The best manuscript of Isaeus is in the British Museum,—Crippsianus A (= Burneianus 95, 13th century), which contains also Antiphon, Andocides, Lycurgus and Dinarchus. The next best is Bekker’s Laurentianus B (Florence), of the 15th century. Besides these, he used Marcianus L (Venice), saec. 14, Vratislaviensis Z saec. 14[10] and two very inferior MSS. Ambrosianus A. 99, P (which he dismissed after Or. i.), and Ambrosianus D. 42, Q (which contains only Or. i., ii.). Schömann, in his edition of 1831, generally followed Bekker’s text; he had no fresh apparatus beyond a collation of a Paris MS. R in part of Or. i.; but he had sifted the Aldine more carefully. Baiter and Sauppe (1850) had a new collation of A, and also used a collation of Burneianus 96, M, given by Dobson in vol. iv. of his edition (1828). C. Scheibe (Teubner, 1860) made it his especial aim to complete the work of his predecessors by restoring the correct Attic forms of words; thus (e.g.) he gives ἠγγύα for ἐνεγύα, δέδιμεν for δεδίαμεν, and the like,—following the consent of the MSS., however, in such forms as the accusative of proper names in -ην rather than -η, or (e.g.) the future φανήσομαι rather than φανοῦμαι, &c., and on such doubtful points as φράτερες instead of φράτορες, or Εἰληθυίας instead of Εἰλειθυίας.

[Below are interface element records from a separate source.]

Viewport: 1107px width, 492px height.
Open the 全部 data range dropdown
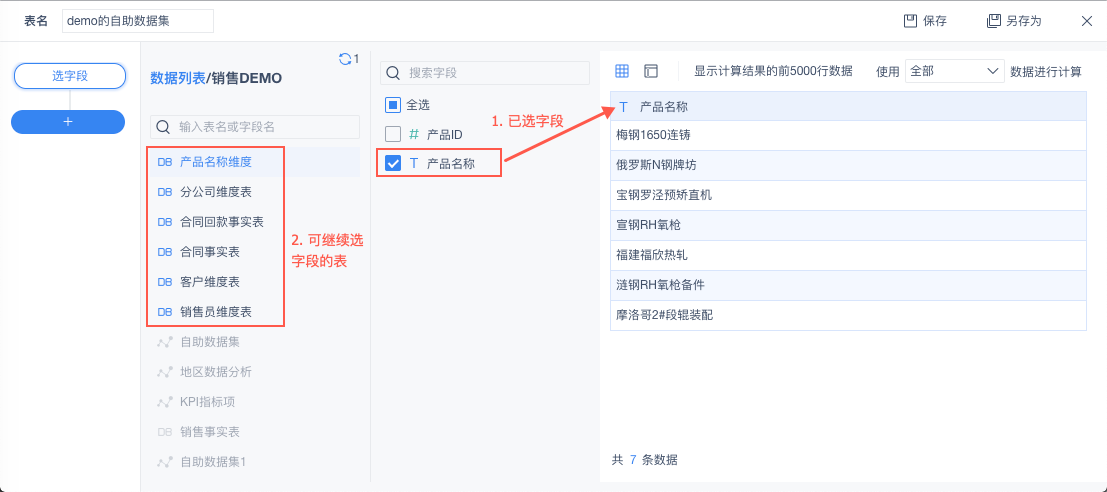(x=953, y=71)
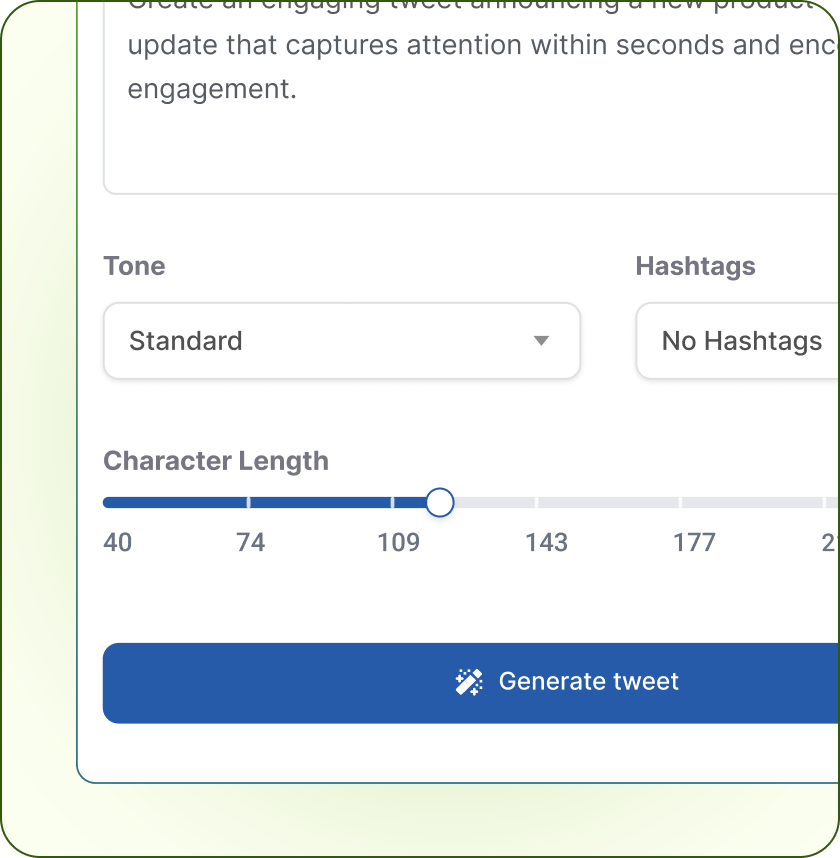Click the 177 character length label
The image size is (840, 858).
point(694,542)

Editions.Editio princeps (Aldus, Venice, 1513); in Oratores Attici, by I. Bekker (1823–1828); W. S. Dobson (1828); J. G. Baiter and Hermann Sauppe (1850); separately, by G. F. Schömann, with commentary (1831); C. Scheibe (1860) (Teubner series, new ed. by T. Thalheim, 1903); H. Buermann (1883); W. Wyse (1904). English translation by Sir William Jones, 1779.

On Isaeus generally see Wyse’s edition; R. C. Jebb, Attic Orators; F. Blass, Die attische Beredsamkeit (2nd ed., 1887–1893); and L. Moy, Étude sur les plaidoyers d’Isée (1876).  (R. C. J.) 


  1. See further Jebb’s Attic Orators from Antiphon to Isaeus, (ii. 264).
  2. Plut. De glor. Athen. p. 350 c, where he mentions τοὺς Ἰσοκράτεις καὶ Ἀντιφῶντας καὶ Ἰσαίους among τοὺς ἐν ταῖς σχολαῖς τὰ μειράκια προδιδάσκοντας.
  3. Here he was probably influenced by the teaching of Isocrates. The forensic speech of Isocrates known as the Aegineticus (Or. xix.), which belongs to the peculiar province of Isaeus, as dealing with a claim to property (ἐπιδικασία), affords perhaps the earliest example of narrative and proof thus interwoven. Earlier forensic writers had kept the διήγησις and πίστεις distinct, as Lysias does.
  4. This is what Dionysius means when he says (Isaeus, 61) that Isaeus differs from Lysias—τῷ μὴ κατ᾿ ἐνθύμημα τι λέγειν ἀλλὰ κατ᾿ ἐπιχείρημα. Here the “enthymeme” means a rhetorical syllogism with one premiss suppressed (curtum, Juv. vi. 449); “epicheireme,” such a syllogism stated in full. Cf. R. Volkmann, Rhetorik der Griechen und Römer, 1872, pp. 153 f.
  5. Cleon’s speech in Thuc. iii. 37, 38, works out this image with remarkable force; within a short space we have ξυνἐσεως ἀγών—τῶν τοιῶνδε ἀγώνων—ἀγωνιστής—ἀγωνίζεσθαι—ἀνταγωνίζεσθαι—ἀγωνοθετεῖν. See Attic Orators, vol. i. 39; ii. 304.
  6. For the words of Photius (cod. 263), ων δὲ οἱ τὸ γνήσιον μαρτυρηθέντες ν΄ καταλείπονται μόνον, might be so rendered as to imply that, besides these fifty, others also were extant. See Att. Orat. ii. 311, note 2.
  7. Forty-four are given in Thalheim’s ed.
  8. The second of our speeches (the Meneclean) was discovered in the Laurentian Library in 1785, and was edited in that year by Tyrwhitt. In editions previous to that date, Oration i. is made to conclude with a few lines which really belong to the end of Orat. ii. (§ 47, ἀλλ᾿ ἐπειδὴ τὸ πρᾶγμα ... ψηφίσασθε), and this arrangement is followed in the translation of Isaeus by Sir William Jones, to whom our second oration, was, of course, then (1779) unknown. In Oration i. all that follows the words μὴ ποιήσαντες in § 22 was first published in 1815 by Mai, from a MS. in the Ambrosian Library at Milan.
  9. Cf. Maine’s Ancient Law, ch. vi., and the Tagore Law Lectures (1870) by Herbert Cowell, lect. ix., “On the Rite of Adoption,” pp. 208 f.
  10. The date of L and Z is given as the end of the 15th century in the introduction to Wyse’s edition.